Linear models (LinReg, LogReg, Lasso, Ridged, etc) - make predictions according to a linear function of the input features.
Many ML algorithms (including those specified above) can be used for both classification and regression.
# Using LogisticRegression on the cancer dataset. Inspired by Muller and Guido ML book: (https://www.amazon.com/dp/1449369413/)

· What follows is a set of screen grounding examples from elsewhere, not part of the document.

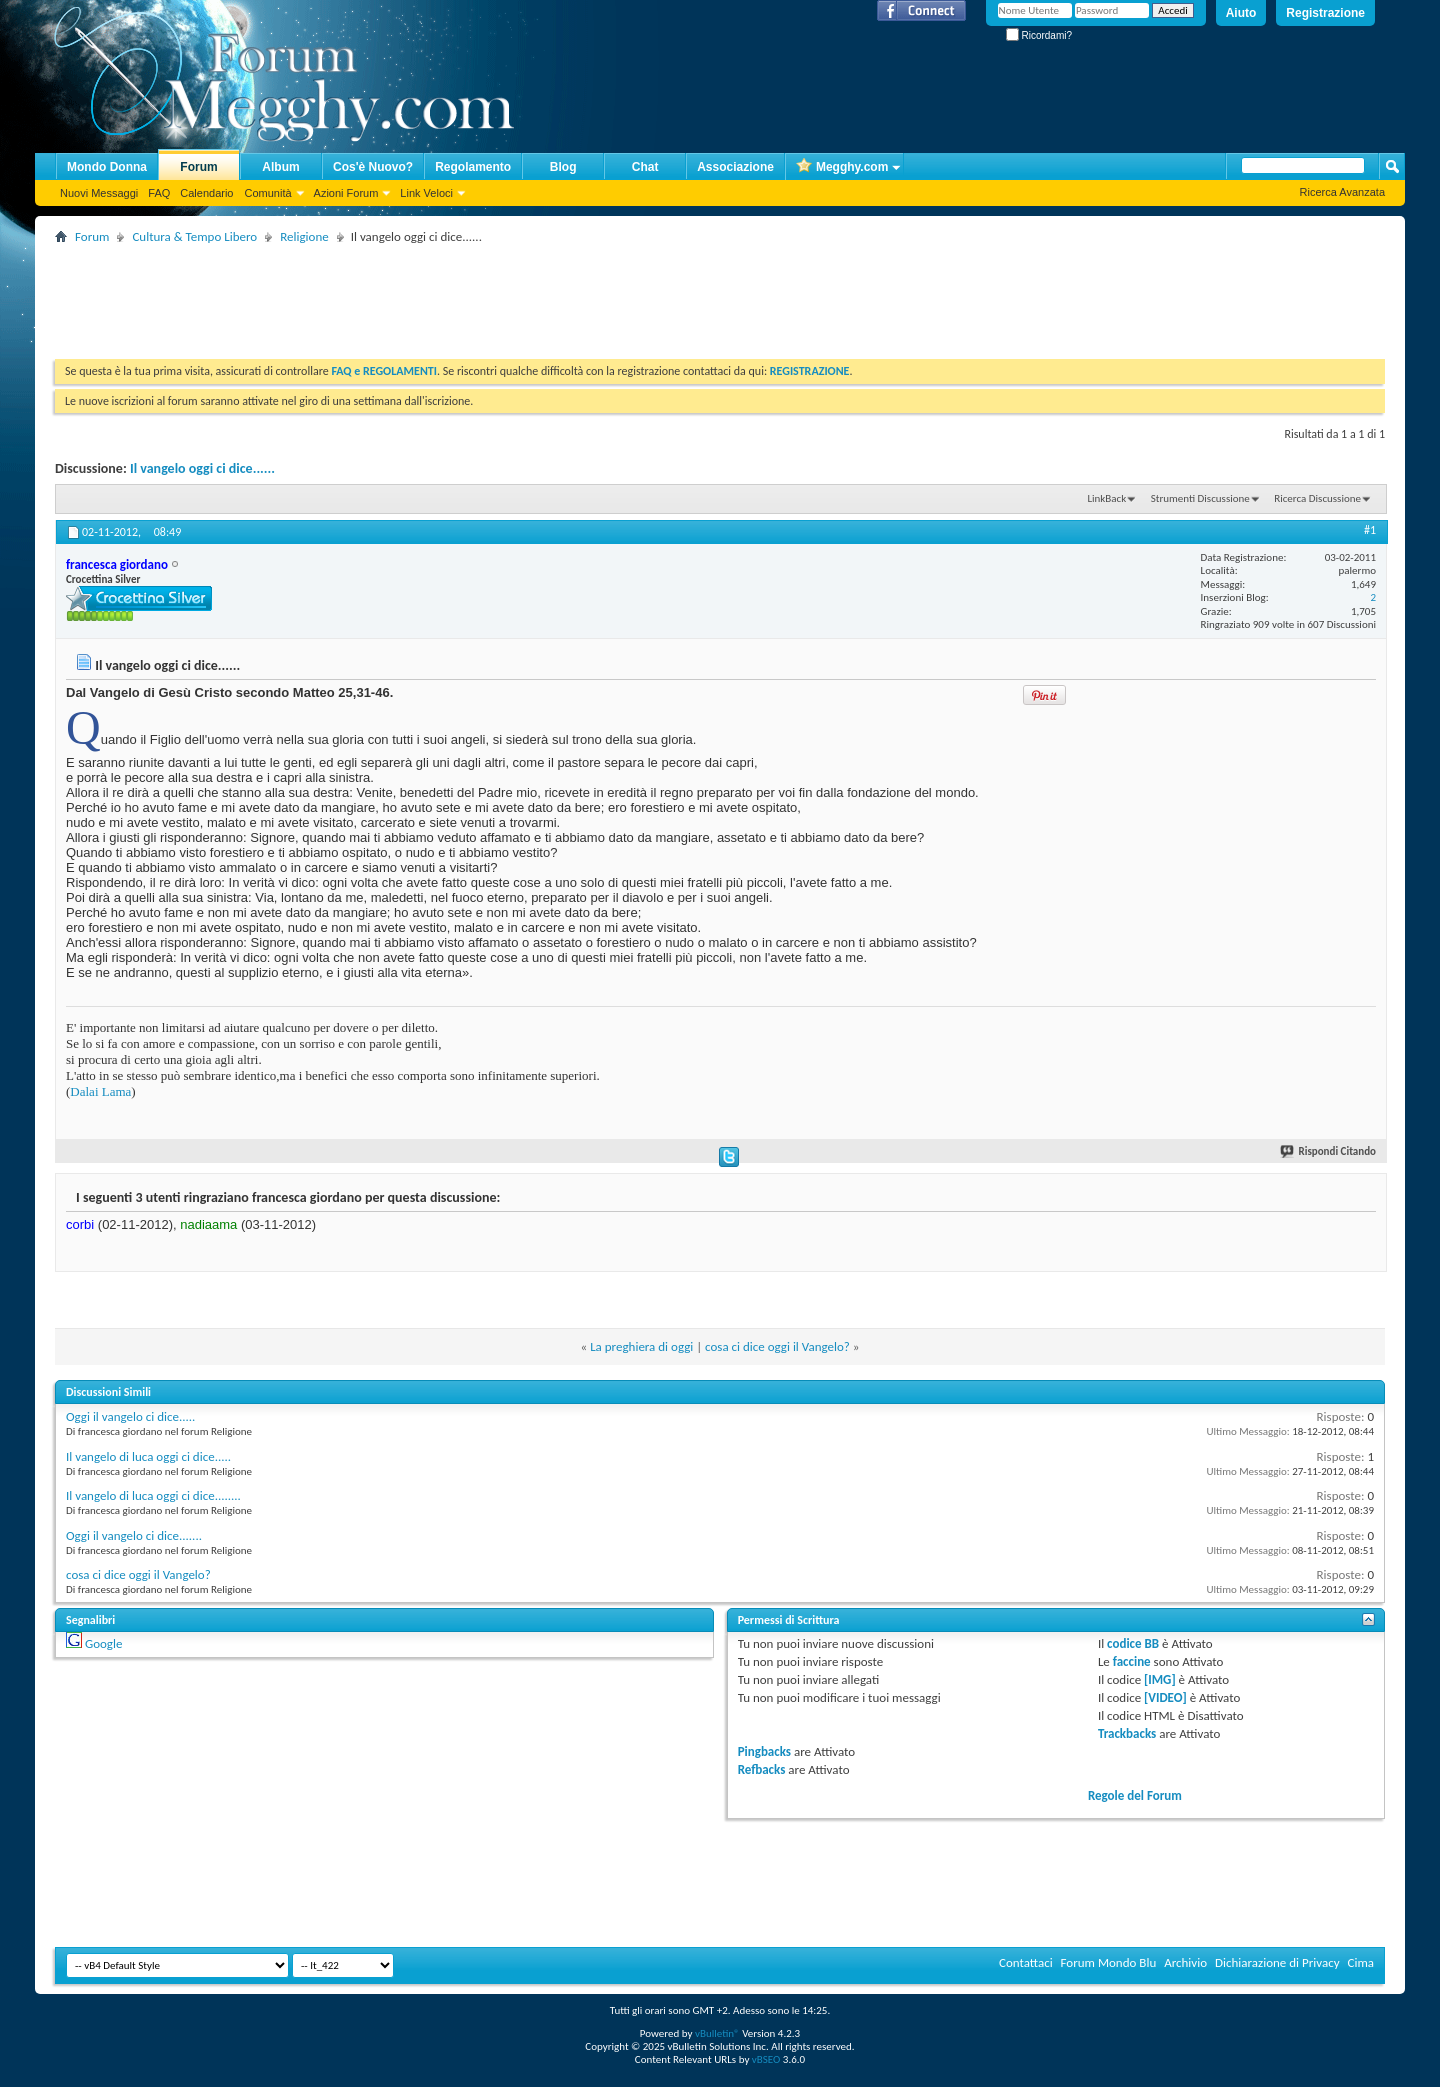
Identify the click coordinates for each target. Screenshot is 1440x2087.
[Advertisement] (419, 294)
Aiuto (1241, 13)
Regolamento (473, 167)
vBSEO (766, 2059)
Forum (198, 167)
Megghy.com (842, 167)
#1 (1370, 530)
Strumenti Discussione (1200, 498)
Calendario (206, 193)
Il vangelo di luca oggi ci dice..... (148, 1456)
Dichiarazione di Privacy (1277, 1962)
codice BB (1133, 1643)
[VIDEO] (1165, 1697)
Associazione (735, 167)
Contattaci (1026, 1962)
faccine (1132, 1661)
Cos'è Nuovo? (373, 167)
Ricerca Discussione (1317, 498)
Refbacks (762, 1769)
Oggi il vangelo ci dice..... (130, 1416)
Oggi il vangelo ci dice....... (134, 1535)
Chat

from sklearn.datasets import load_breast_cancer
from sklearn.linear_model import LogisticRegression
from sklearn.model_selection import train_test_split
import matplotlib.pyplot as plt
%matplotlib inline
cancer = load_breast_cancer()
X_train, X_test, y_train, y_test = train_test_split(cancer.data, cancer.target, stratify=cancer.target, random_state=42)
log_reg = LogisticRegression()
log_reg.fit(X_train, y_train)
LogisticRegression(C=1.0, class_weight=None, dual=False, fit_intercept=True, intercept_scaling=1, max_iter=100, multi_class='ovr', n_jobs=1, penalty='l2', random_state=None, solver='liblinear', tol=0.0001, verbose=0, warm_start=False)
print('Accuracy on the training subset: {:.3f}'.format(log_reg.score(X_train, y_train)))
print('Accuracy on the test subset: {:.3f}'.format(log_reg.score(X_test, y_test)))
Accuracy on the training subset: 0.953 Accuracy on the test subset: 0.958
Regularization:
'C':
log_reg100 = LogisticRegression(C=100)
log_reg100.fit(X_train, y_train)
print('Accuracy on the training subset: {:.3f}'.format(log_reg100.score(X_train, y_train)))
print('Accuracy on the test subset: {:.3f}'.format(log_reg100.score(X_test, y_test)))
Accuracy on the training subset: 0.972 Accuracy on the test subset: 0.965
log_reg001 = LogisticRegression(C=0.01)
log_reg001.fit(X_train, y_train)
print('Accuracy on the training subset: {:.3f}'.format(log_reg001.score(X_train, y_train)))
print('Accuracy on the test subset: {:.3f}'.format(log_reg001.score(X_test, y_test)))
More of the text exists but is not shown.